**Exercise description:**
The stretch wanted below opens at the line containing "Task: Click the Allow Cookies button" and closes at the line containing "Task: Switch to Quick Mask mode". Please return it exactly, with no other lines.

------

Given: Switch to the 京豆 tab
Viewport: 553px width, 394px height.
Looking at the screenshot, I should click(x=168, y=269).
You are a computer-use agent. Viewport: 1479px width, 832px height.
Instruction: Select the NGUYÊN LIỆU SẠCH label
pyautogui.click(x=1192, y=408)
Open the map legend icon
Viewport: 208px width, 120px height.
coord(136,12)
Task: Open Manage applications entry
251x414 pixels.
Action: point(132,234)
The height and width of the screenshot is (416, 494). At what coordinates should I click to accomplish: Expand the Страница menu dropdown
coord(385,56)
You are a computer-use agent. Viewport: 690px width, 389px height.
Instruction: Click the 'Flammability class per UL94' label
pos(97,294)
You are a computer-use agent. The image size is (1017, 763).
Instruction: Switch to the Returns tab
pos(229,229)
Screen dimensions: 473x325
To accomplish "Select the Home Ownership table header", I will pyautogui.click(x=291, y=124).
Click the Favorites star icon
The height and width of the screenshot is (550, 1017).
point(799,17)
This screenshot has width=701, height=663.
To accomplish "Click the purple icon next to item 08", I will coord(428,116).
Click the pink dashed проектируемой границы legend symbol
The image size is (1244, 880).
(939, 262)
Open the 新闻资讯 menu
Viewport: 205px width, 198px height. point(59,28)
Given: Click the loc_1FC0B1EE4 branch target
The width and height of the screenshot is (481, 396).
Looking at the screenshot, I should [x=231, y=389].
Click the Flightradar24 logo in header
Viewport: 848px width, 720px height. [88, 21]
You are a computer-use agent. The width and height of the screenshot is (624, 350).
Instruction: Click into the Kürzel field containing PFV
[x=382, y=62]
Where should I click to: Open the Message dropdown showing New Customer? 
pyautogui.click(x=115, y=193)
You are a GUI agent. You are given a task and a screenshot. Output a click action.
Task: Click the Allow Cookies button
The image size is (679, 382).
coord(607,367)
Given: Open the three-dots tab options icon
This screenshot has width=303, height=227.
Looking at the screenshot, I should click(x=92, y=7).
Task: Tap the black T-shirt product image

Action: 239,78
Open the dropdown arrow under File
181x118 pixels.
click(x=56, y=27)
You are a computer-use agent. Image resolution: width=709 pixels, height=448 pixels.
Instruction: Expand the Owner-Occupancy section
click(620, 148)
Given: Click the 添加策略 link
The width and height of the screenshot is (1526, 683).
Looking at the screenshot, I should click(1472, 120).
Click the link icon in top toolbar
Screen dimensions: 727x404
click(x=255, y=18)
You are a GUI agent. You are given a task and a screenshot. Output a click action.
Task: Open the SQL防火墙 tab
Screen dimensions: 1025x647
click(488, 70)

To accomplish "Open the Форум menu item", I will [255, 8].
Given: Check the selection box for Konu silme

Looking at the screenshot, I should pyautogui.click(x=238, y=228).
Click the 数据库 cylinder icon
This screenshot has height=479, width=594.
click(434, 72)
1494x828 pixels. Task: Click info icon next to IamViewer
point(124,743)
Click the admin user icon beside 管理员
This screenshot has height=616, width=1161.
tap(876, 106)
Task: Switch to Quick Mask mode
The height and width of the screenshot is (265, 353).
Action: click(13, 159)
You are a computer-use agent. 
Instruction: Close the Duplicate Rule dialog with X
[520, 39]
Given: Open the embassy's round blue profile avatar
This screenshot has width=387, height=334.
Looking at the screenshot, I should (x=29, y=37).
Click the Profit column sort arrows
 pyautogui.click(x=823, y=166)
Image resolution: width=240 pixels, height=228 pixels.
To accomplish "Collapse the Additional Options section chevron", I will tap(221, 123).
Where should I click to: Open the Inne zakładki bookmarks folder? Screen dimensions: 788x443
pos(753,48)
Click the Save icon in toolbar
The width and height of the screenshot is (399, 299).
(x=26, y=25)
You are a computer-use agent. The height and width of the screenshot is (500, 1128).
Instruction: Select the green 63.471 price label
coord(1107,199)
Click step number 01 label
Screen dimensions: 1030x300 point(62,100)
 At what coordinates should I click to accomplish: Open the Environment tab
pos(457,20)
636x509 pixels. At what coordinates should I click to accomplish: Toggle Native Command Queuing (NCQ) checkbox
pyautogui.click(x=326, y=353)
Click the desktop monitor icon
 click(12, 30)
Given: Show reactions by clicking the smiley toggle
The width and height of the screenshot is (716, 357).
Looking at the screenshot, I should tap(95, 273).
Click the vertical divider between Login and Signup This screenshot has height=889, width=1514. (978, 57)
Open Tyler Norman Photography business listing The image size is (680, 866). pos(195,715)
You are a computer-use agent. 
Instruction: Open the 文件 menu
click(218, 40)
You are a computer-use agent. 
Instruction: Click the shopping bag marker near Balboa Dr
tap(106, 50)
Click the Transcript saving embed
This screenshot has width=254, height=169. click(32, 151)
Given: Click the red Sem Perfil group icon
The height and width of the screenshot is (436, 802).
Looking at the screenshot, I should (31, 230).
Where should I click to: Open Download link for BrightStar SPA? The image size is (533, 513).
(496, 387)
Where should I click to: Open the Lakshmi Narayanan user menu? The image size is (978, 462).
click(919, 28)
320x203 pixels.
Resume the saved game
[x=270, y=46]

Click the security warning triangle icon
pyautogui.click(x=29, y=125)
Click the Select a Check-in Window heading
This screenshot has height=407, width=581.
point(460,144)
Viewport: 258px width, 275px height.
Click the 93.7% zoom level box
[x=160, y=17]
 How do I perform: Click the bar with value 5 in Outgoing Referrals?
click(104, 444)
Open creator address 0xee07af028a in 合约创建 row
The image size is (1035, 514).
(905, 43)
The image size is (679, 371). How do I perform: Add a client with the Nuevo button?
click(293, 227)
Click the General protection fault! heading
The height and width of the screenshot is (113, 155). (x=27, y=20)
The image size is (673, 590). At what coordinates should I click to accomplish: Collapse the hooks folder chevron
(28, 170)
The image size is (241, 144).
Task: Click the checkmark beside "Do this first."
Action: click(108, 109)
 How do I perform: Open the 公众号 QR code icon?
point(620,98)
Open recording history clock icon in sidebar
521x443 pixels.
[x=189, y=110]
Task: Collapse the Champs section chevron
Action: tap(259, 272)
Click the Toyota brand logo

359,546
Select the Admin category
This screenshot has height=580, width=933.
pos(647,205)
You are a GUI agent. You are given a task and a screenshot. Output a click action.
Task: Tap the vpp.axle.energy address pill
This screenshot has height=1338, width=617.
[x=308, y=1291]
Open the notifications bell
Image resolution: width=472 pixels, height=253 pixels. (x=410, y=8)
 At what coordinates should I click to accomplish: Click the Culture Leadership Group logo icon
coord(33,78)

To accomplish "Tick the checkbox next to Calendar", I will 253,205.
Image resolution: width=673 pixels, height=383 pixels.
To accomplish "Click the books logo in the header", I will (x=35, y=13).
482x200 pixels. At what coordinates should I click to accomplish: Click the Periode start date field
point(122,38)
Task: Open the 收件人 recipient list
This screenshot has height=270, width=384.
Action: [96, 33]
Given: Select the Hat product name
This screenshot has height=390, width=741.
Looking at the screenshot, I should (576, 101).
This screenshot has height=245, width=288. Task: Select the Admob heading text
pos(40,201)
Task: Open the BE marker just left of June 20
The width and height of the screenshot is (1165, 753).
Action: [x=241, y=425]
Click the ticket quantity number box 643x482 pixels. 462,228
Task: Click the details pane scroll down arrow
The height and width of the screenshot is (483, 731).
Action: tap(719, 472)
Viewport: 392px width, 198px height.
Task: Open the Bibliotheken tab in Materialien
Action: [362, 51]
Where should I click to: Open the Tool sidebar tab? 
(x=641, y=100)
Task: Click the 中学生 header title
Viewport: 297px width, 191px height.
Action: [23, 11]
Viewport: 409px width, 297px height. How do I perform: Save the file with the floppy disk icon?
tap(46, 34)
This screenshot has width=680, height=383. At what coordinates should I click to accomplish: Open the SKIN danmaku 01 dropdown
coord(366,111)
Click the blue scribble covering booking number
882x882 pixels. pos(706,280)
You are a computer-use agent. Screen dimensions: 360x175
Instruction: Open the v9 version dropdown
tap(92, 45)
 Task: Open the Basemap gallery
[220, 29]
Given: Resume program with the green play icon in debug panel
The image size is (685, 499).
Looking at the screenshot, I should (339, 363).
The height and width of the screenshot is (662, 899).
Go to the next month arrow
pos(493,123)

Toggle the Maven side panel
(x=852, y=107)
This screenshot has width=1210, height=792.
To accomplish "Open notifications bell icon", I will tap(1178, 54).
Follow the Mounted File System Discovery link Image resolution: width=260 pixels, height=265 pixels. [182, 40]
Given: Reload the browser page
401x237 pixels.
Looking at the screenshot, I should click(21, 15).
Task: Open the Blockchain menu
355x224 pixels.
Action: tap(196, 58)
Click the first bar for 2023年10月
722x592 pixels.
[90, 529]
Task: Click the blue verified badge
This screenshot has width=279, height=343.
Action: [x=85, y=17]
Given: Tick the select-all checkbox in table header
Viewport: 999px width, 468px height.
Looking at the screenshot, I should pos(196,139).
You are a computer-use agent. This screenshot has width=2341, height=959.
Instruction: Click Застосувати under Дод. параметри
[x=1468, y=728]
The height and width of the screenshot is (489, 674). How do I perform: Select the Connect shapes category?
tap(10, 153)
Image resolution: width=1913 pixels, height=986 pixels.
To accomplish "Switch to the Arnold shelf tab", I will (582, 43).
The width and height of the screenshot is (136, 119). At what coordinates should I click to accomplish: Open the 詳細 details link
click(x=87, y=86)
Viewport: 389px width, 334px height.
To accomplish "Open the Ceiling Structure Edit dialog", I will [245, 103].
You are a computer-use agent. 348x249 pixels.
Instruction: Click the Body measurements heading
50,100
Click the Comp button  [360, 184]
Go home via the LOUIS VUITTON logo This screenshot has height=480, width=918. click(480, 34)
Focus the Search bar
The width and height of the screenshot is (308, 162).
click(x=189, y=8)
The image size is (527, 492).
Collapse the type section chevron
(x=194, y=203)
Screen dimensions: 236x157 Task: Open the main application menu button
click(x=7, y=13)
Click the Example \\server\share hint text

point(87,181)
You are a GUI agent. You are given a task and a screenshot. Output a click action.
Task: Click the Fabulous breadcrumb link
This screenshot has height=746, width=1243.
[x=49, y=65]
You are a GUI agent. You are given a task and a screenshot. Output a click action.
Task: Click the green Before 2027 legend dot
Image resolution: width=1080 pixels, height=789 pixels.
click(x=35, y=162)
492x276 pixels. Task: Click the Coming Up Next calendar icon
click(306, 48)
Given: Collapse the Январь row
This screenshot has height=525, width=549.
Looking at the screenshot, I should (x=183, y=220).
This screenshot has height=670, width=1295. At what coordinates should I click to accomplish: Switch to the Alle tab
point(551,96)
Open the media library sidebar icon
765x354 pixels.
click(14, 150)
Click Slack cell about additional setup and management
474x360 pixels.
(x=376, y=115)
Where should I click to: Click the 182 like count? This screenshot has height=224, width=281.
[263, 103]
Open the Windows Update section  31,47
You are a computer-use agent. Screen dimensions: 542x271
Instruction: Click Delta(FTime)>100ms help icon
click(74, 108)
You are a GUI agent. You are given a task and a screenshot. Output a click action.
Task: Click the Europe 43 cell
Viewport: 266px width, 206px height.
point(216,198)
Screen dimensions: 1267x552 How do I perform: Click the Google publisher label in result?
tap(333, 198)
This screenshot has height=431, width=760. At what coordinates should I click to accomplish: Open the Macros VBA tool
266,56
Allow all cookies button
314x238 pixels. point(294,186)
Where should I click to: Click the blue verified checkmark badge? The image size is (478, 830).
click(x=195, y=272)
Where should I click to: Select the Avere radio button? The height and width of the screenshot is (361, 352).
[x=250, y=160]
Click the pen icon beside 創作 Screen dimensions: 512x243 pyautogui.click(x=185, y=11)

------

**Reply:**
Task: Click the Allow Cookies button
The image size is (679, 382).
coord(607,367)
Given: Open the three-dots tab options icon
This screenshot has width=303, height=227.
Looking at the screenshot, I should click(x=92, y=7).
Task: Tap the black T-shirt product image

Action: 239,78
Open the dropdown arrow under File
181x118 pixels.
click(x=56, y=27)
You are a computer-use agent. Image resolution: width=709 pixels, height=448 pixels.
Instruction: Expand the Owner-Occupancy section
click(620, 148)
Given: Click the 添加策略 link
The width and height of the screenshot is (1526, 683).
Looking at the screenshot, I should click(1472, 120).
Click the link icon in top toolbar
Screen dimensions: 727x404
click(x=255, y=18)
You are a GUI agent. You are given a task and a screenshot. Output a click action.
Task: Open the SQL防火墙 tab
Screen dimensions: 1025x647
click(488, 70)

To accomplish "Open the Форум menu item", I will [255, 8].
Given: Check the selection box for Konu silme

Looking at the screenshot, I should pyautogui.click(x=238, y=228).
Click the 数据库 cylinder icon
This screenshot has height=479, width=594.
click(434, 72)
1494x828 pixels. Task: Click info icon next to IamViewer
point(124,743)
Click the admin user icon beside 管理员
This screenshot has height=616, width=1161.
tap(876, 106)
Task: Switch to Quick Mask mode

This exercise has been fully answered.